### GIVEN EXERCISE
Rewrite the sailing blog post from "But by yesterday" to "higher than elsewhere.", changing "bookstores" to "libraries".

Showing posts with label navigation. Show all posts
Showing posts with label navigation. Show all posts

Sunday, September 19, 2010

How did that happen?

Somehow, we're suddenly back in the United States this afternoon. What happened?

Of course, if you don't have a a real itinerary, it's reasonable to ask, how can you ever really be surprised by where you end up, or rather, shouldn't you always be surprised at where you end up? While it may be a reasonable question, I don't really have an answer. I just thought we were going to be in Canada for another week, and now we're not.

We stayed too long in Ganges, was part of the problem, and the place just seems to have a bad vibe. The weather was pretty crummy, and Mandy demanded that if it were going to rain, she at least wanted a coffee shop she could go to. I had wanted to go to Montague Harbour for a couple of days next, but had to admit it didn't sound like much fun in the rain... trees and water in a fine mist look pretty much the same no matter where you are, and a convenient grocery store and shops to browse didn't seem like a bad alternative.

But by yesterday we were pretty well ready to be done with the place. My thought for this week had been to get down to Sidney, where we have a reciprocal moorage agreement with a yacht club and could stay for a few nights quite cheaply. We've never really spent much time there and the place is reputed to have a lot of excellent bookstores and a good grocery store. We didn't stock up on much in Ganges, since island prices for food are generally higher than elsewhere.

Unfortunately, when we got to Sidney, we found that the yacht club was sponsoring a regatta that weekend, and the guest moorage was restricted to vessels taking part in the event. Since we didn't think we could quickly disguise Insegrevious as a racer, we were out of luck.

There are a number of other places to stay in Sidney but Mandy vetoed that, and they were going to cost more anyway. The non-stop rain has really kept us from getting the boat dried out decently, and we needed a couple solid days of heat and ventilation to drop the humidity. So, we decided to just go ahead and cross back into the US. As it happens, there is no real advantage to our having done this, since we are now at Roche Harbor, which costs as much or more than those places in Sidney we might have spent the night, and it's still an island grocery store, and a small, fancy one at that (there is no real town here, just a resort). And since the cost is greater, we still can only stay one night and will be out anchoring someplace through most of the rest of the week instead of tied up somewhere with electricity and coffee shops. Hasty decisions are generally poor ones, particularly when you've already been up since six motoring through heavy fog when you have to make them. But on the plus side, it was perfect weather for crossing Haro Strait, since we got there right after the fog had cleared off, and a good fifteen knot southerly zipped us straight across. With the fog being as it has been, we might have gotten stuck over in Canada for longer than planned if we had waited.

The weather is, however, supposed to clear up a bit by Tuesday, so we might be able to at least enjoy some of the fine marine parks up here in the San Juans that we have been missing. The real issues now are groceries, Internet access, and reading material. I'd planned to have all three things taken care of sufficiently in Sidney, but now there is no bookstore to be had (and I am absolutely out of stuff to read), the groceries are probably going to be excessively expensive, and I have only one night to catch up on work with the Internet access here at the marina. I won't even have time to enjoy the pool here at the resort (access to which is complimentary with moorage, which is at least part of why the moorage is so expensive).

### COLLECTED MATERIAL
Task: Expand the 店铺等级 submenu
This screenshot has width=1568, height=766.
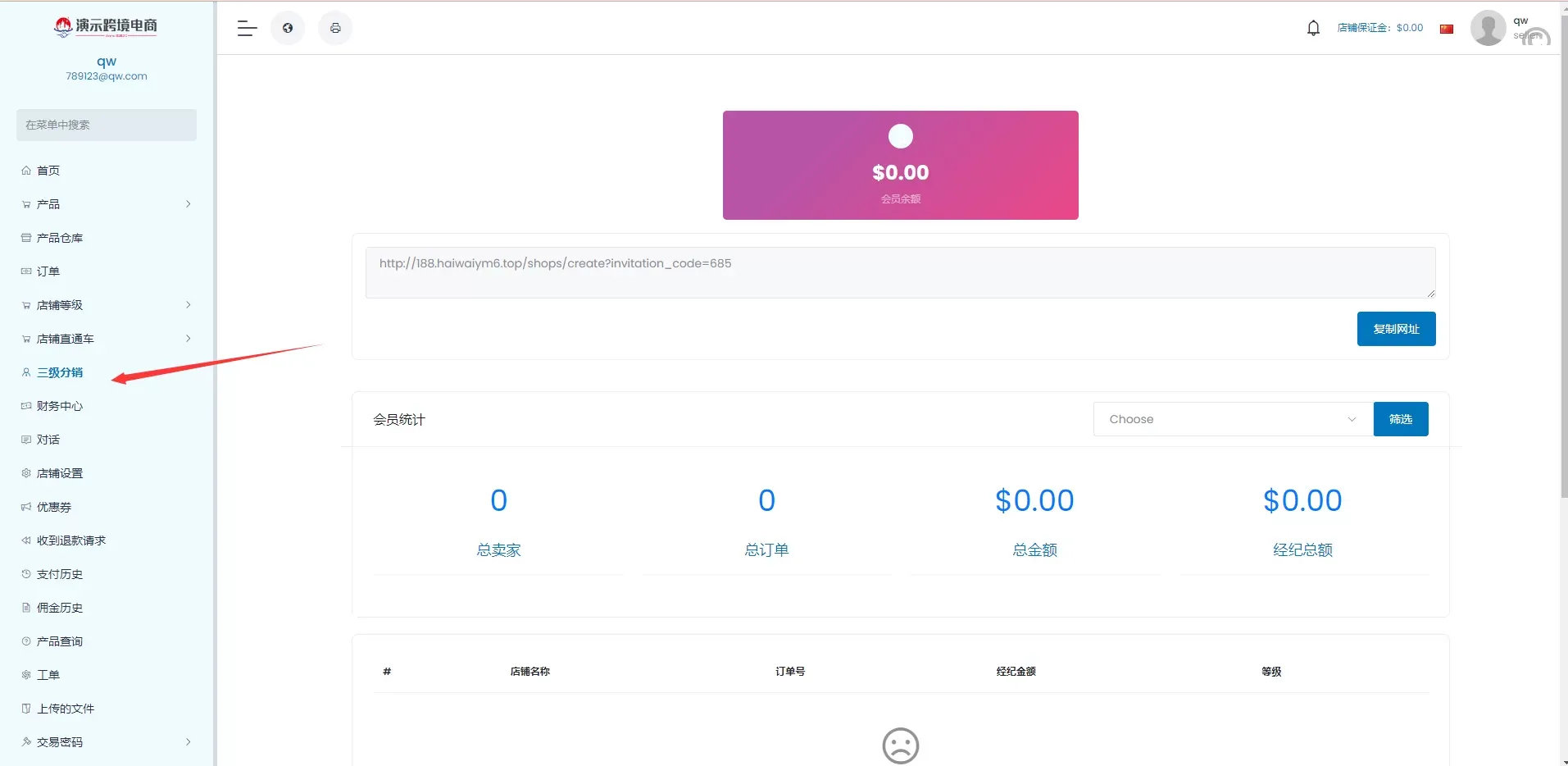Action: 107,305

### COMPLETE ANSWER
But by yesterday we were pretty well ready to be done with the place. My thought for this week had been to get down to Sidney, where we have a reciprocal moorage agreement with a yacht club and could stay for a few nights quite cheaply. We've never really spent much time there and the place is reputed to have a lot of excellent libraries and a good grocery store. We didn't stock up on much in Ganges, since island prices for food are generally higher than elsewhere.